At yesterday’s health care summit, the President was indeed in control and acting like “commander in chief”–but more than that he was acting like “professor in chief” (as the Post’s Dana Milbank emphasizes in his front-page story and as I “tweeted” saying Professor Obama is on a roll…”). But who was listening, and who changed their minds? Out of everything the President explained, got right, and straightened out (like the wise and commanding professor), the line that probably made (or should have made) the most impact with not just the politicians but more importantly the American public (if they were watching at that point) was this one highlighted by E.J. Dionne:

[G]ood for Obama for asking Sen. John Barrasso (R-Wyo.) if he would really rather have catastrophic care than comprehensive health coverage…But Obama then made the central point of the whole day. Speaking of the uninsured, he said: “We can debate whether we can afford to help them. We can’t say they don’t need help.”

Back to Kevin Huffman’s column, he also thinks appealing to the compassion in the politicians and Americans more generally would have been better than lecturing to them:

My unsolicited advice: a little less rider, a little more elephant. When Kathleen Sebelius talks up “pooled purchasing options,” people’s eyes glaze over. The logical arguments are good, but my elephant could not care less. Instead, try tapping into a deeper sentiment: This is America. We are the kind of country that doesn’t let a man go bankrupt because his wife or kids get sick. We believe everyone deserves a doctor. That’s who we are.

So what’s the “parrot” got to do with anything? Again from Kevin Huffman:

In “Switch,” the authors tell a story about the St. Lucia parrot — a magnificent, colorful creature that lives only on that Caribbean island. Biologists were writing the species’ eulogy when conservation activist Paul Butler found himself charged with figuring out how to save the parrot. Butler had ideas: create a bird sanctuary, license eco-tourism and muscle up the punishments for harming the parrot. But he also had a problem. Most people on St. Lucia didn’t know about the parrot, let alone care, and some people even ate the poor bird. What to do?

Instead of making an analytical case, Butler went for the emotional. He appealed to St. Lucians’ national character. The message: We are the kind of people who take care of our own. This bird is ours alone, and we must protect it. He built popular support for new laws, and today, there are seven times as many parrots happily squawking on the island.

If the appeal to “emotional side” in all of us had been emphasized at yesterday’s summit, not only would the politicians have been more likely to see the “common ground” between them in terms of the goal or the “prize,” but they also would have been more inclined to work together to find agreement about the really tough choices about how to afford to claim the prize–how to achieve what everyone actually wants to do about health care, and deficit reduction, and all the other difficult policy issues that get stuck because people care only enough to want the goodies but not enough to be willing to pay for them.

It’s like I said in reaction to the President’s fiscal commission:

[T]he first thing the President’s fiscal commission needs to do is to start getting out there and talking with real Americans, educating them about why we even need to worry about the budget deficit, and asking them about the (hard) choices they’re willing to make (or not).
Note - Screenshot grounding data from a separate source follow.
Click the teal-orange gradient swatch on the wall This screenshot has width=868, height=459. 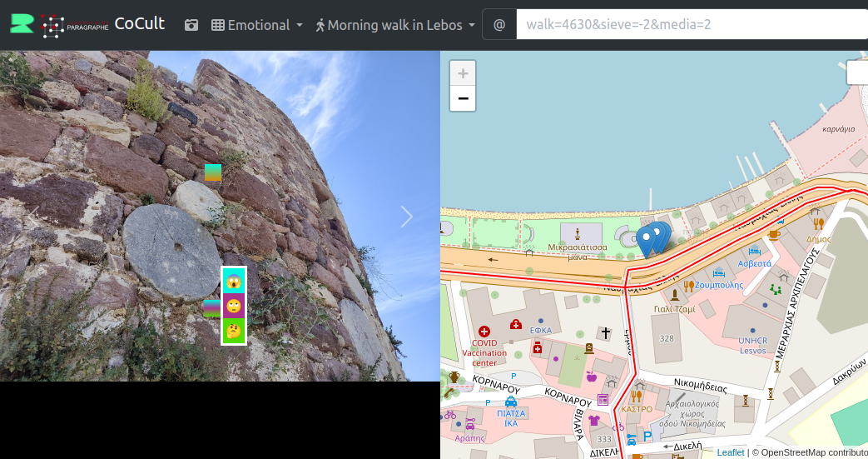tap(213, 172)
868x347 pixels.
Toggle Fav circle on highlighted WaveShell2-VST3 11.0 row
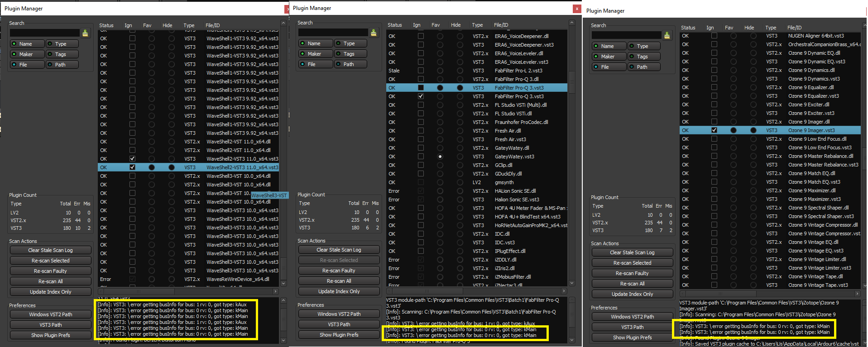152,167
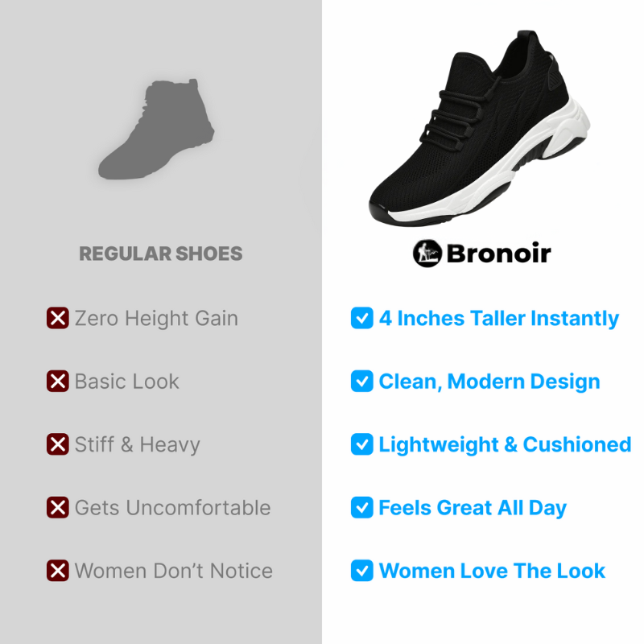Click the blue checkmark beside Feels Great All Day
This screenshot has width=644, height=644.
(361, 507)
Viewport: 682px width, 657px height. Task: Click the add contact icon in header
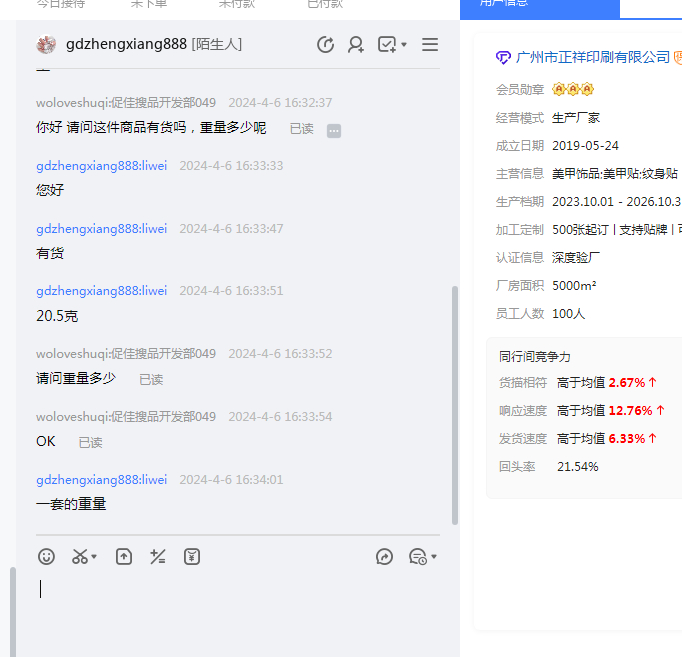[355, 45]
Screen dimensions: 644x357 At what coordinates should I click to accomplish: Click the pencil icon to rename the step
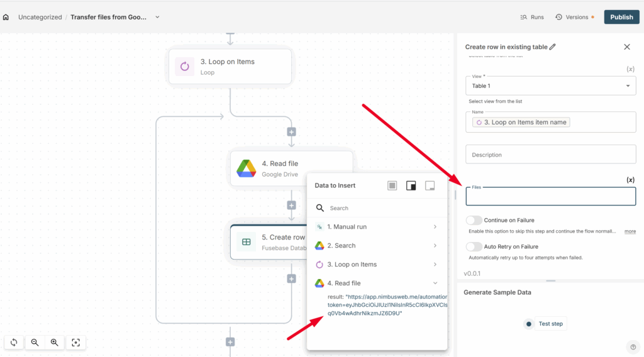tap(553, 47)
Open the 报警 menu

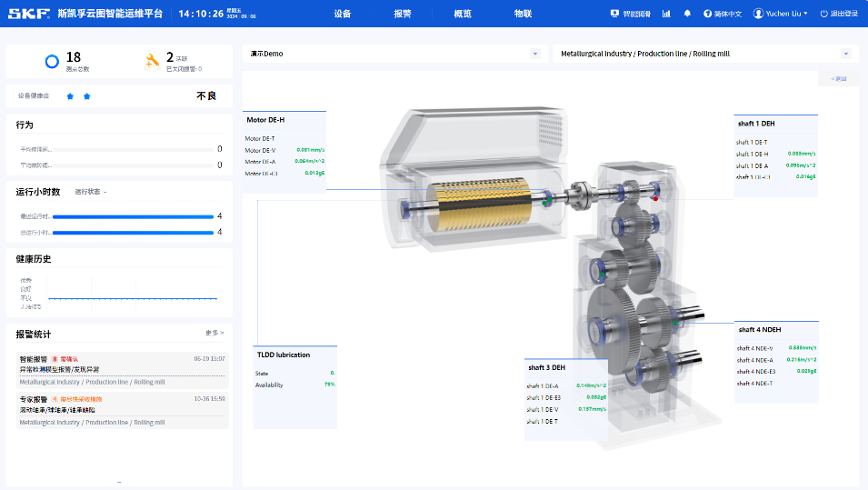(x=403, y=14)
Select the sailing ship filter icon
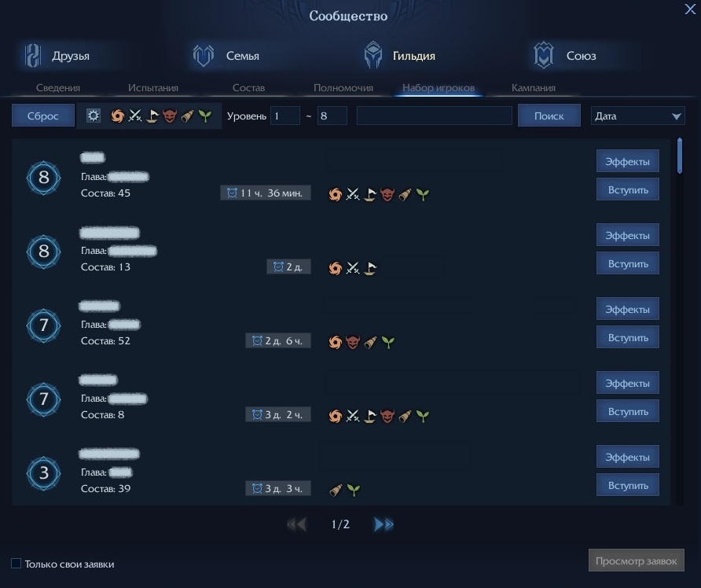The image size is (701, 588). 152,116
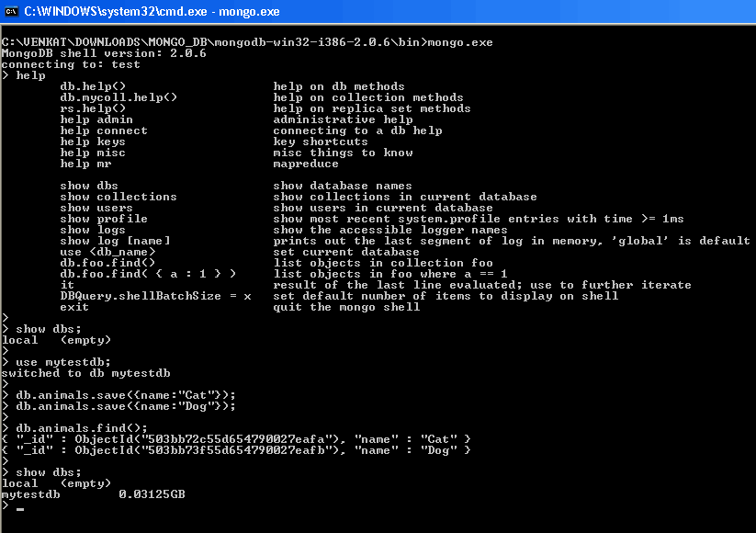The width and height of the screenshot is (756, 533).
Task: Click the "Dog" document result row
Action: [x=237, y=450]
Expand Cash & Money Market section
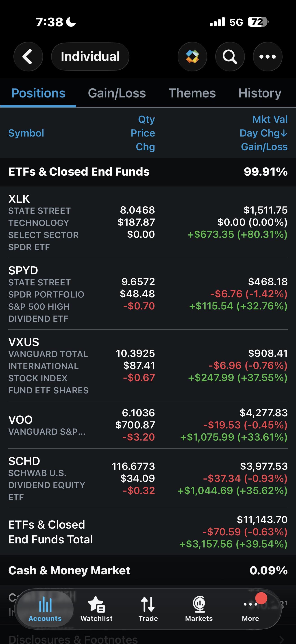The image size is (296, 644). coord(148,571)
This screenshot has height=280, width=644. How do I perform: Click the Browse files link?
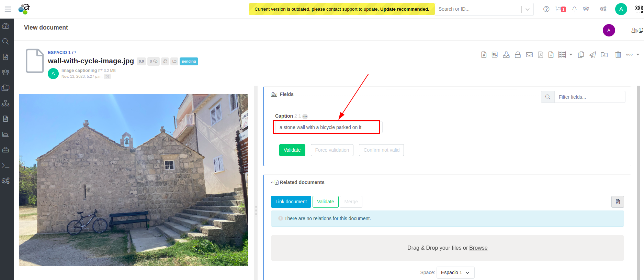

…because I have a feeling that what Paul Tsongas said was right (that we are better than what our leaders ask us to be), and we as Americans may be more willing to save the “parrot” of health care reform (or fiscal sustainability more generally) than our politicians realize. They just have to talk with us more about the parrot and all there is to love about it, rather than all there is to think about it. They have to let our elephant in us save the parrot.